Work to do.
Rewrite the items below, replacing "Viewport" with "Window" wherever it occurs and leaving everything else unchanged.

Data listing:
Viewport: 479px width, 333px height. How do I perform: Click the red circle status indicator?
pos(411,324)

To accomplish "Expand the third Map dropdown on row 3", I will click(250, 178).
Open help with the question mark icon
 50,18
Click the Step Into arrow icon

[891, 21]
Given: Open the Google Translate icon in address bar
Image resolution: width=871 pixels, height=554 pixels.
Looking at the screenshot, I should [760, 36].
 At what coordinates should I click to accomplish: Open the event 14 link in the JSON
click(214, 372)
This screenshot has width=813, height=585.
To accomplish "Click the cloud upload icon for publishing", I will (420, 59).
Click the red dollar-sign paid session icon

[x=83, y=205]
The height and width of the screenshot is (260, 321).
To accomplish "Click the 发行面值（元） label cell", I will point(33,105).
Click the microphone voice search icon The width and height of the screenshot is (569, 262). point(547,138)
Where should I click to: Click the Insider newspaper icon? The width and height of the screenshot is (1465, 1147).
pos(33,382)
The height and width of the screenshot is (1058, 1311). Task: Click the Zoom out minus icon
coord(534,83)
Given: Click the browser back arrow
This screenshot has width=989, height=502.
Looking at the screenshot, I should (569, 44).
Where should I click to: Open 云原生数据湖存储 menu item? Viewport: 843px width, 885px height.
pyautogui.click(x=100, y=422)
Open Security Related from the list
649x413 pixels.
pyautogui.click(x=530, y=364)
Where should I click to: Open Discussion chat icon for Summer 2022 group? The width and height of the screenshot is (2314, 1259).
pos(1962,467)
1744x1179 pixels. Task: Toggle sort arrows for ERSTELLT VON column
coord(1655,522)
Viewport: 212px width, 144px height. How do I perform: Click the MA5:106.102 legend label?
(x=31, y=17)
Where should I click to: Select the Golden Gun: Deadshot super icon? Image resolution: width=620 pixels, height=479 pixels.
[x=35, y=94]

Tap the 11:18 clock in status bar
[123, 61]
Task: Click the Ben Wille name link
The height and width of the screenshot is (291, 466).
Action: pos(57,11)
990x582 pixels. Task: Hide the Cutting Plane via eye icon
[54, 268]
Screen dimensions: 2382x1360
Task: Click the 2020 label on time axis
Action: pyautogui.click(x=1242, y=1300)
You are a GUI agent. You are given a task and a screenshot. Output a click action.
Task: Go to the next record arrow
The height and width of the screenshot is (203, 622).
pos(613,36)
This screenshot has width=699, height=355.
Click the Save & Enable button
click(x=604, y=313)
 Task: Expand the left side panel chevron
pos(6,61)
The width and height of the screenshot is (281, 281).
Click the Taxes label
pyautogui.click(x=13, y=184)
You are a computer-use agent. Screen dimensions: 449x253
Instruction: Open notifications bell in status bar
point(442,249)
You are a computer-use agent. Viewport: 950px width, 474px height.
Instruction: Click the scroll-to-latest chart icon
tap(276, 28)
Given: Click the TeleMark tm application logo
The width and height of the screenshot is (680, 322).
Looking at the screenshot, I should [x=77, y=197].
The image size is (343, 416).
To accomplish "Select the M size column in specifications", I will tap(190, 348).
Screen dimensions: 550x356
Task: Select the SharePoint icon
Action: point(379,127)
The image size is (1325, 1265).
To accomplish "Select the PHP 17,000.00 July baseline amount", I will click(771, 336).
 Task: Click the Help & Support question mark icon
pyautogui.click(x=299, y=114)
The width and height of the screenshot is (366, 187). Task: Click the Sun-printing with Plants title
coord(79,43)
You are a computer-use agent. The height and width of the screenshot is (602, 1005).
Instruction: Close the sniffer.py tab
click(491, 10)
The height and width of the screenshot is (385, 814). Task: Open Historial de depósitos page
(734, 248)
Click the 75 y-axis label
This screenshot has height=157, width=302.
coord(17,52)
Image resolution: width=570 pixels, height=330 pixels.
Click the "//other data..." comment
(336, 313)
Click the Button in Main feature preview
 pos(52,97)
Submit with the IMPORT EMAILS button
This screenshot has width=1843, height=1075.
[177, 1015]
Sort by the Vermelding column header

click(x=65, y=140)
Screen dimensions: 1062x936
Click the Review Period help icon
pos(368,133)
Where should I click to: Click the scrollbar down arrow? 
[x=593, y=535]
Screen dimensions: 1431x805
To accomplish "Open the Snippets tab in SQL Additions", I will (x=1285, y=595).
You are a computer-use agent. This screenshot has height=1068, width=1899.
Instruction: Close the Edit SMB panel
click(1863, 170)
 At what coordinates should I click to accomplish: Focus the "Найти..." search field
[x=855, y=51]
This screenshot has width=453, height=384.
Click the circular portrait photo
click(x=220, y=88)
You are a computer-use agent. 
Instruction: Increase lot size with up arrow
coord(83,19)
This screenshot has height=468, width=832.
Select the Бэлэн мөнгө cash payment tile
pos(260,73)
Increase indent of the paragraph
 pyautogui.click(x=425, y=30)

Written solution.
Window: 479px width, 333px height. How do I perform: Click the red circle status indicator?
pos(411,324)

To accomplish "Expand the third Map dropdown on row 3", I will click(250, 178).
Open help with the question mark icon
 50,18
Click the Step Into arrow icon

[891, 21]
Given: Open the Google Translate icon in address bar
Image resolution: width=871 pixels, height=554 pixels.
Looking at the screenshot, I should [760, 36].
 At what coordinates should I click to accomplish: Open the event 14 link in the JSON
click(214, 372)
This screenshot has width=813, height=585.
To accomplish "Click the cloud upload icon for publishing", I will (420, 59).
Click the red dollar-sign paid session icon

[x=83, y=205]
The height and width of the screenshot is (260, 321).
To accomplish "Click the 发行面值（元） label cell", I will point(33,105).
Click the microphone voice search icon The width and height of the screenshot is (569, 262). point(547,138)
Where should I click to: Click the Insider newspaper icon? The width and height of the screenshot is (1465, 1147).
pos(33,382)
The height and width of the screenshot is (1058, 1311). Task: Click the Zoom out minus icon
coord(534,83)
Given: Click the browser back arrow
This screenshot has width=989, height=502.
Looking at the screenshot, I should (569, 44).
Where should I click to: Open 云原生数据湖存储 menu item? Window: 843px width, 885px height.
pyautogui.click(x=100, y=422)
Open Security Related from the list
649x413 pixels.
pyautogui.click(x=530, y=364)
Where should I click to: Open Discussion chat icon for Summer 2022 group? The width and height of the screenshot is (2314, 1259).
pos(1962,467)
1744x1179 pixels. Task: Toggle sort arrows for ERSTELLT VON column
coord(1655,522)
Window: 212px width, 144px height. How do I perform: Click the MA5:106.102 legend label?
(x=31, y=17)
Where should I click to: Select the Golden Gun: Deadshot super icon? Image resolution: width=620 pixels, height=479 pixels.
[x=35, y=94]

Tap the 11:18 clock in status bar
[123, 61]
Task: Click the Ben Wille name link
The height and width of the screenshot is (291, 466).
Action: pos(57,11)
990x582 pixels. Task: Hide the Cutting Plane via eye icon
[54, 268]
Screen dimensions: 2382x1360
Task: Click the 2020 label on time axis
Action: pyautogui.click(x=1242, y=1300)
You are a GUI agent. You are given a task and a screenshot. Output a click action.
Task: Go to the next record arrow
The height and width of the screenshot is (203, 622).
pos(613,36)
This screenshot has width=699, height=355.
Click the Save & Enable button
click(x=604, y=313)
 Task: Expand the left side panel chevron
pos(6,61)
The width and height of the screenshot is (281, 281).
Click the Taxes label
pyautogui.click(x=13, y=184)
You are a computer-use agent. Screen dimensions: 449x253
Instruction: Open notifications bell in status bar
point(442,249)
You are a computer-use agent. Window: 950px width, 474px height.
Instruction: Click the scroll-to-latest chart icon
tap(276, 28)
Given: Click the TeleMark tm application logo
The width and height of the screenshot is (680, 322).
Looking at the screenshot, I should [x=77, y=197].
The image size is (343, 416).
To accomplish "Select the M size column in specifications", I will tap(190, 348).
Screen dimensions: 550x356
Task: Select the SharePoint icon
Action: point(379,127)
The image size is (1325, 1265).
To accomplish "Select the PHP 17,000.00 July baseline amount", I will click(771, 336).
 Task: Click the Help & Support question mark icon
pyautogui.click(x=299, y=114)
The width and height of the screenshot is (366, 187). Task: Click the Sun-printing with Plants title
coord(79,43)
You are a computer-use agent. The height and width of the screenshot is (602, 1005).
Instruction: Close the sniffer.py tab
click(491, 10)
The height and width of the screenshot is (385, 814). Task: Open Historial de depósitos page
(734, 248)
Click the 75 y-axis label
This screenshot has height=157, width=302.
coord(17,52)
Image resolution: width=570 pixels, height=330 pixels.
Click the "//other data..." comment
(336, 313)
Click the Button in Main feature preview
 pos(52,97)
Submit with the IMPORT EMAILS button
This screenshot has width=1843, height=1075.
[177, 1015]
Sort by the Vermelding column header

click(x=65, y=140)
Screen dimensions: 1062x936
Click the Review Period help icon
pos(368,133)
Where should I click to: Click the scrollbar down arrow? 
[x=593, y=535]
Screen dimensions: 1431x805
To accomplish "Open the Snippets tab in SQL Additions", I will (x=1285, y=595).
You are a computer-use agent. This screenshot has height=1068, width=1899.
Instruction: Close the Edit SMB panel
click(1863, 170)
 At what coordinates should I click to accomplish: Focus the "Найти..." search field
[x=855, y=51]
This screenshot has width=453, height=384.
Click the circular portrait photo
click(x=220, y=88)
You are a computer-use agent. 
Instruction: Increase lot size with up arrow
coord(83,19)
This screenshot has height=468, width=832.
Select the Бэлэн мөнгө cash payment tile
pos(260,73)
Increase indent of the paragraph
 pyautogui.click(x=425, y=30)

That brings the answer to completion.